Il est évident qui à l’époque de Charlemagne il y avait un ordre politique différent ; c’était un temps où la religion se faisait présente d’une manière multiforme et omniprésente en teintant tout de sacralité. Oui, en cette époque-là le chant, le cantus, était un composant fondamental du rite ; il était une façon de le dire, et dire était une manière de chanter (6). En effet, on trouve facilement dans les Sacramentaires de l’époque cette indication : « Gloria non cantetur… dicimus Gloria » ou bien « cantando antiphonam… dices antiphonam » (7). La même Règle des moines de saint Benoît de Nurse (in VIème s.) ne faisait aucune distinction entre les mots cantare et dicere: « duo responsoria sine gloria dicantur… qui cantat dicat gloria » (8). Alors, chanter ou dire exprimait avec la même force, l’idée de célébrer : Chanter, c’était célébrer, et tout l’ensemble de gestes, de signes, des parfums, goûts et couleurs qui l’accompagnaient étaient partie intégrante de la célébration et en conséquence du chant sacré lui-même. On chantait avec toute la vie, selon saint Augustin ; voix, cœur, œuvres et tout contribuait au symbolum : unifier l’assemblé, unifier les fidèles vers le Christ, le Symbole du Père, car dans le Christ toutes les choses sont unies, de l’alfa jusqu’à l’oméga, le Ciel et la terre, tous les hommes en Lui. Pour cela, l’extrême simplicité de la monodie grégorienne, c’est le meilleur moyen pour que mens nostra concordet voci nostrae (9), tel que l’enseignait saint Benoît. Tout cela comportait le cadre d’une véritable « civilisation liturgique » (10), et non pas seulement au plan du mariage de l’Etat carolingien avec la Papauté.

VOX CLAMANTIS IN DESERTO

Loin de cette civilisation centrée en Christ, ladite civilisation liturgique, il semble que notre civilisation est une « civilisation du spectacle » (11), où il est fort difficile de trouver les échos de ce cantus vécu comme expression connaturelle aux mots sacrés au milieu de la liturgie. L’ars celebrandi a été oublié car parfois nous oublions l’esprit de la liturgie, sans prendre en compte que l’Eglise est avant tout une assemblée de fidèles de Dieu (12) ou mieux encore, une « société de la louange divine », selon la belle formule de dom Guéranger (13).
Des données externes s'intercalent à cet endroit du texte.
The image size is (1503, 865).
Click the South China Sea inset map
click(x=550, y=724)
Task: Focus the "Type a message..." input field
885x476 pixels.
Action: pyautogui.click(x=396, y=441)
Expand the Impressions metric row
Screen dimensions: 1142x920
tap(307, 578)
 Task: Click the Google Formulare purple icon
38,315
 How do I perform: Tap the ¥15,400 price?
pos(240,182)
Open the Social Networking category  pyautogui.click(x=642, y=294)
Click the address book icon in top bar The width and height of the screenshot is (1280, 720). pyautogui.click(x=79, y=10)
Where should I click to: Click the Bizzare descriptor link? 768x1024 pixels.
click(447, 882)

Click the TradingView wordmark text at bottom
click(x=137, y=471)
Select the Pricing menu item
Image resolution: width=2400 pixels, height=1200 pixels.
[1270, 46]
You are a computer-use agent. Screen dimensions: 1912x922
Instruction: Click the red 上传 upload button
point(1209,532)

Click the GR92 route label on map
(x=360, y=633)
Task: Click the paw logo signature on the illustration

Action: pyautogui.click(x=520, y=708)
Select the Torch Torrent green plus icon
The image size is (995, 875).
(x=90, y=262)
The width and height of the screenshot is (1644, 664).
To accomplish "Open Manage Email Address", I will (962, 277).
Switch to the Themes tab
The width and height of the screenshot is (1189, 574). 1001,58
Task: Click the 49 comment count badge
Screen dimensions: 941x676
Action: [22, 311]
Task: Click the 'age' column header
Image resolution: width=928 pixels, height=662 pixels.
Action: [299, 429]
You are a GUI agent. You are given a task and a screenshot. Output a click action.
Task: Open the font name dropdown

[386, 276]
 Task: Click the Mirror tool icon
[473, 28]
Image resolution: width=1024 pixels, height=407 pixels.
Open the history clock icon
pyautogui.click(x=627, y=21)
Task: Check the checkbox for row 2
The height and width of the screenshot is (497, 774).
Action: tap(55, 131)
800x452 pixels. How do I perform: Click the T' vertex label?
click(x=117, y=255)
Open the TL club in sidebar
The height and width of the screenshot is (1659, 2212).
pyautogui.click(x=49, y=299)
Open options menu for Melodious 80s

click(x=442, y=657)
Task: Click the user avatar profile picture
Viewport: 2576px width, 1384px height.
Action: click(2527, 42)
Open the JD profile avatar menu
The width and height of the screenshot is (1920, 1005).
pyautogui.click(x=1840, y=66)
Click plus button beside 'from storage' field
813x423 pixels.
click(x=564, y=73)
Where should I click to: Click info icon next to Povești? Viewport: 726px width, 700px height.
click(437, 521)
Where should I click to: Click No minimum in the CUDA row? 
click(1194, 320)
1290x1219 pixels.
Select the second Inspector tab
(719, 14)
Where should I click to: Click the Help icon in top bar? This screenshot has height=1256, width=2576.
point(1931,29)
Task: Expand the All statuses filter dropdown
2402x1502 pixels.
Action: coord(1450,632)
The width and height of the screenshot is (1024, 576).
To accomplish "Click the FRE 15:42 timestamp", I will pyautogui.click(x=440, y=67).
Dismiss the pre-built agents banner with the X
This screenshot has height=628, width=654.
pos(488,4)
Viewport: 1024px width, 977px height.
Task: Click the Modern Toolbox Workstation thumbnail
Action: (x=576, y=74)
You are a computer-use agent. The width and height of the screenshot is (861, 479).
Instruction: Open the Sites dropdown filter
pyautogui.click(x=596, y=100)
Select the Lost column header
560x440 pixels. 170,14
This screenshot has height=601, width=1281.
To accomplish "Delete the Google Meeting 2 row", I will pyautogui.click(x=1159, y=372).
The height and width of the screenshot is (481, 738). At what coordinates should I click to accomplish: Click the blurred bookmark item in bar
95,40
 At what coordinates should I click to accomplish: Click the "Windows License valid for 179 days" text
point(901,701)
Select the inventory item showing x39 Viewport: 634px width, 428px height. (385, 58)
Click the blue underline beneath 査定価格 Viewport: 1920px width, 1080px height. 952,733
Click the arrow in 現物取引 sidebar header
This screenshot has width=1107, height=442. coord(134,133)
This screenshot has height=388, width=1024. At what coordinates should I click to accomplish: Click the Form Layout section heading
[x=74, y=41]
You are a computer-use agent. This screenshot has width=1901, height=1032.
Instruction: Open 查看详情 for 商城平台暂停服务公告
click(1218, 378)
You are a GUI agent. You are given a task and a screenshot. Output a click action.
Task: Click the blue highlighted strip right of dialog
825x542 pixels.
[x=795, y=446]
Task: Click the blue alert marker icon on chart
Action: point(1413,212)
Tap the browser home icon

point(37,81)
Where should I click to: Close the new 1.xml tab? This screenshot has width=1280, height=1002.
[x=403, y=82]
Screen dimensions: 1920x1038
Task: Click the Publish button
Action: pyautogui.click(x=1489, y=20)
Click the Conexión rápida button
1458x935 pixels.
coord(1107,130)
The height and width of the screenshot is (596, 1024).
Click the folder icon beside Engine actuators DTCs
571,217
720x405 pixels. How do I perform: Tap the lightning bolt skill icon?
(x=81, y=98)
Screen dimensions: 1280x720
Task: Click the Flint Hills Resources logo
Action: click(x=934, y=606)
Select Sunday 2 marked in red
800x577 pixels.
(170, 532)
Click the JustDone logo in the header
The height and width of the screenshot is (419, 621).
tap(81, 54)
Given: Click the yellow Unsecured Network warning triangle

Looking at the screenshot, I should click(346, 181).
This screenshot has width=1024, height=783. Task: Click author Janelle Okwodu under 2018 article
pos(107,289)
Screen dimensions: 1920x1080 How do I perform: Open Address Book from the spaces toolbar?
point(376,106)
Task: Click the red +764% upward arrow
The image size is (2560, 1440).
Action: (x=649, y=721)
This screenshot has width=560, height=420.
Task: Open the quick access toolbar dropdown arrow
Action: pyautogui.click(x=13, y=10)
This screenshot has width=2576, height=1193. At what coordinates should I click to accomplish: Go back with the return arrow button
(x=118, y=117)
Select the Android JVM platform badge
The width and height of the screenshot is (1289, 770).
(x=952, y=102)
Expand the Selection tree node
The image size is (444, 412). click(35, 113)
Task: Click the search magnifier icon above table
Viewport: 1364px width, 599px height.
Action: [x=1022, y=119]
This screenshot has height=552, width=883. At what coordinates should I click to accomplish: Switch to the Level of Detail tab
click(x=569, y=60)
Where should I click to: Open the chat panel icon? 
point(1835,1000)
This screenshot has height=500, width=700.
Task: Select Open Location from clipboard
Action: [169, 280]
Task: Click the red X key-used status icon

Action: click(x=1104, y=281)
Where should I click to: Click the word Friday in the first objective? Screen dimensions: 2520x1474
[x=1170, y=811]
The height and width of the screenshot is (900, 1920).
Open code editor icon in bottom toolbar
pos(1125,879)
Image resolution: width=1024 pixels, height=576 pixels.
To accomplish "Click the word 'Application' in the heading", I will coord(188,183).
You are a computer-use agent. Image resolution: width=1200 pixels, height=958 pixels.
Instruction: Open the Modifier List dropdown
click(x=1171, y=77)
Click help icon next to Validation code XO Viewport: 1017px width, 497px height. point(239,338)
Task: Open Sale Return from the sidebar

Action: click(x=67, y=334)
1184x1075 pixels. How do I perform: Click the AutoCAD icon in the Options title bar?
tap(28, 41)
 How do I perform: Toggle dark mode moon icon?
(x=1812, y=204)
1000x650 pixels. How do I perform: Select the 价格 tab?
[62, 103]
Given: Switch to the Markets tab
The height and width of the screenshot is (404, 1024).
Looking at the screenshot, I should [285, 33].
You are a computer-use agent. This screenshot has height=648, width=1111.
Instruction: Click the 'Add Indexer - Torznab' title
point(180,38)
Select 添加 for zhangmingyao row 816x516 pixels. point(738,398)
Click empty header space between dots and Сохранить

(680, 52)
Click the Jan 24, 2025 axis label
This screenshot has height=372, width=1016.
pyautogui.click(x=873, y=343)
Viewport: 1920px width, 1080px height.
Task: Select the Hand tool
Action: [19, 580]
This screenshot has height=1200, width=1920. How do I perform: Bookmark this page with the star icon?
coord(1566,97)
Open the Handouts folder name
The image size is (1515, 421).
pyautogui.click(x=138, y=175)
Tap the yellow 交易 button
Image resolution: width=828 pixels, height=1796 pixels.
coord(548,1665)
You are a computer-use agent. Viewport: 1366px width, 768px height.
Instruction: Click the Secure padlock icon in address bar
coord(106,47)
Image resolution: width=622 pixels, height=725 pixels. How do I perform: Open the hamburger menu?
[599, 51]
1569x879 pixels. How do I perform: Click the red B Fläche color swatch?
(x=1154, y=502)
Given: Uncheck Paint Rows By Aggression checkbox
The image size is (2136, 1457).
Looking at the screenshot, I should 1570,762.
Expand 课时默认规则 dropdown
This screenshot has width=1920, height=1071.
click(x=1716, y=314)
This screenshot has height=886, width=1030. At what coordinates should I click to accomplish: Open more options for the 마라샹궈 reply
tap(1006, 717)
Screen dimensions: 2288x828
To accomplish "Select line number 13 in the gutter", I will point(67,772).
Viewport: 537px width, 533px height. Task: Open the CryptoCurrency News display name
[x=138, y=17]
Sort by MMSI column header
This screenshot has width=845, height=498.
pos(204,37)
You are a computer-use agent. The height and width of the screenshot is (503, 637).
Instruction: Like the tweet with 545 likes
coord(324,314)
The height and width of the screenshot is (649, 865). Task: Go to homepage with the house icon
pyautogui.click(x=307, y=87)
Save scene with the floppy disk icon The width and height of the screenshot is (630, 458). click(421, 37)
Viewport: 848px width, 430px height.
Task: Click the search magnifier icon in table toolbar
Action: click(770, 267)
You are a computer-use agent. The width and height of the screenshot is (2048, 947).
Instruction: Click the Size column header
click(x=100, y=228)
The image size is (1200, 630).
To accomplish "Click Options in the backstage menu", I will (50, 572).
C’est une réalité paradoxale de constater comment la quantité de chœurs de laïcs et le gros ensemble de documents pontificaux issus de Rome depuis Leon XIII jusqu’à nos jours, se confronte avec la réalité de la pratique liturgique, tellement réduite. A Paris, trouver un endroit pour entendre la messe avec le grégorien, c’est jouer à la chasse au trésor, au sens précis de l’expression, situation semblable au reste de la France. Et nous parlons ici de la France, un pays uni de la manière la plus étroite avec la naissance de ce répertoire ! 

Moi, je peux assurer quelles sont les difficultés de vouloir implanter le grégorien par exemple en Afrique, mais aussi en Amérique latine. En l’Uruguay, petit et lointain pays peuplé par 3,5 millions de personnes considéré comme le pays le plus sécularisé de l’Amérique Latine –40% de sa population se déclare athée ou agnostique-, après 25 ans de travail personnel sur place avec la Schola Cantorum de Montevideo, on peut compter avec les doigts d’une seule main les endroits où il est possible actuellement d’écouter de temps en temps une pièce du répertoire grégorien pendant les messes de paroisses.  

À la frontière, la situation de l’Argentine ou Brésil n’est pas trop différente, malgré ses dimensions gigantesques, situation peut être semblable au celle du Canada. À ce sujet, nous dit Jean-Pierre Noiseaux, directeur de la Schola Saint Grégoire de Montréal :

 « Lors de la diffusion récente sur les ondes de la Société Radio-Canada d'un documentaire sur la culture country, on pouvait voir entre autres choses des extraits d'une messe où l'animateur country, qui avait l'air heureux comme un poisson dans l'eau, chantait plutôt comme un diable dans l'eau bénite. Mais l'assemblée était émue aux larmes d'entendre ses chansons (…). Soit, il y avait là une véritable communion fraternelle, mais elle manquait sérieusement d'universalité. J'avais en outre la désagréable impression que l'Eucharistie ne pouvait qu'être accessoire dans ce contexte et qu'on y célébrait bien davantage la sensiblerie humaine que le Mystère divin. On pourrait citer bien d'autres exemples, en particulier des célébrations où l'on se permet sans aucun discernement d'introduire dans la liturgie des éléments d'une désolante trivialité ou qui conviendraient davantage à une rencontre sociale qu'à une assemblée liturgique ; mais il suffit de constater que dans pareils cas, il devient inutile de penser à introduire le moindre chant grégorien » (14).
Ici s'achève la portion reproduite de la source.